Giacomini M
Department of Clinical Epidemiology and Biostatistics, McMaster University, Hamilton, Ontario, Canada.
Soc Sci Med. 1997 May;44(10):1465-82. doi: 10.1016/s0277-9536(96)00266-3.
In 1968, an ad hoc committee of Harvard faculty publicly redefined death as "brain death". What interests and issues compelled the redefinition of death, and formed the "spirit" of this precedent-setting policy? This paper reports on an historical study of the files of the Harvard ad hoc committee, the proceedings of an international conference on ethical issues in organ transplantation, and a review of the medical literature and media in the decades preceding the redefinition of death. This analysis of the technological and professional forces involved in the redefinition of death in 1968 questions two common theses: that technological "progress", primarily in the areas of life support and electroencephalography, literally created brain-dead bodies and dictated their defining features (respectively), and that Harvard's definition of brain death by committee constituted a net loss of autonomy for medicine. In fact, medical researchers through the 1960s disputed and negotiated many features of the brain death syndrome, and transplantation interests-perhaps more kidney than heart-played a particularly influential role in tailoring the final criteria put forth by Harvard in 1968. It is also doubtful whether Harvard's definition of brain death by multidisciplinary committee undermined medical privilege and autonomy. The Harvard Ad Hoc Committee may not have succeeded in establishing definitive, indisputable brain death criteria and ensuring their consistent application to all clinical cases of brain death. However, it did gain significant ground for transplant and other medical interests by (1) establishing brain death as a technical "fact" and the definition of brain death as an exercise for medical theorists, (2) involving non-medical ethics and humanities experts in supporting the technical redefinition of death, and, (3) successfully involving transplant surgeons in the redefinition of death and attempting (albeit unsuccessfully) not to exclude them from the actual diagnosis of death in individual cases.

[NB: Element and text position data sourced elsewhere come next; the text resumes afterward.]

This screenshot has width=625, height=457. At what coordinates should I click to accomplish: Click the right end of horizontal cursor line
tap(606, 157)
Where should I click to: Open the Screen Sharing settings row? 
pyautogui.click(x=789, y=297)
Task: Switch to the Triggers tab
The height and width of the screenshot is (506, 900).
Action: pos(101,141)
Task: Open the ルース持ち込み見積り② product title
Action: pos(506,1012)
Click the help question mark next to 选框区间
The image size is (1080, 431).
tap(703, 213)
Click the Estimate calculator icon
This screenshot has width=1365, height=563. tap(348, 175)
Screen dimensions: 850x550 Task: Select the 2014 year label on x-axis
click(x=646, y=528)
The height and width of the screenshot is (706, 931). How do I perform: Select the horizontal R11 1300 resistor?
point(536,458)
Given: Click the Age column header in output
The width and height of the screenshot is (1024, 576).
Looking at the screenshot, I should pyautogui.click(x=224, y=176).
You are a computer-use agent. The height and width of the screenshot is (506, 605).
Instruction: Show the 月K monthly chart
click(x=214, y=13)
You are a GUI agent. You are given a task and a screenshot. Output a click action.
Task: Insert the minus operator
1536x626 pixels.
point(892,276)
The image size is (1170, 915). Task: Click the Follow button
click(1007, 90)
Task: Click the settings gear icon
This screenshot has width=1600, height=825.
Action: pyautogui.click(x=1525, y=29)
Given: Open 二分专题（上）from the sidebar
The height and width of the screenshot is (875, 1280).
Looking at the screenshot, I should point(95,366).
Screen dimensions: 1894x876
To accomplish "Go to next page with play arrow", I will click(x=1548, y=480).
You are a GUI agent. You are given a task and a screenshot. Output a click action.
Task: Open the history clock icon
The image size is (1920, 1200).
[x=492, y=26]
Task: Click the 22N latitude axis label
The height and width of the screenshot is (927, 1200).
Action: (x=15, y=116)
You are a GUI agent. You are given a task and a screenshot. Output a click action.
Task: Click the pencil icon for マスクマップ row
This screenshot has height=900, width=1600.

1968年,一个哈佛教员特别委员会公开将死亡重新定义为“脑死亡”。是哪些利益和问题促使了对死亡的重新定义,并形成了这一开创先例政策的“精神”呢?本文报告了一项历史研究,该研究涉及哈佛特别委员会的档案、一次关于器官移植伦理问题的国际会议的议程,以及对死亡重新定义前几十年的医学文献和媒体的回顾。对1968年死亡重新定义中所涉及的技术和专业力量的这种分析,对两个常见观点提出了质疑:一是技术“进步”,主要是在生命支持和脑电图领域,实际上创造了脑死亡尸体并分别规定了其定义特征;二是哈佛委员会对脑死亡的定义对医学来说意味着自主权的净损失。事实上,整个20世纪60年代,医学研究人员对脑死亡综合征的许多特征进行了争论和协商,而移植利益——也许肾脏移植比心脏移植更甚——在制定哈佛于1968年提出的最终标准方面发挥了特别有影响力的作用。哈佛多学科委员会对脑死亡的定义是否削弱了医学特权和自主权也值得怀疑。哈佛特别委员会可能没有成功确立明确、无可争议的脑死亡标准,也没有确保这些标准在所有脑死亡临床病例中得到一致应用。然而,它确实通过以下方式为移植和其他医学利益取得了重大进展:(1)将脑死亡确立为一项技术“事实”,并将脑死亡的定义作为医学理论家的一项工作;(2)让非医学伦理和人文专家参与支持对死亡的技术重新定义;(3)成功让移植外科医生参与死亡的重新定义,并试图(尽管未成功)在个别病例的实际死亡诊断中不将他们排除在外。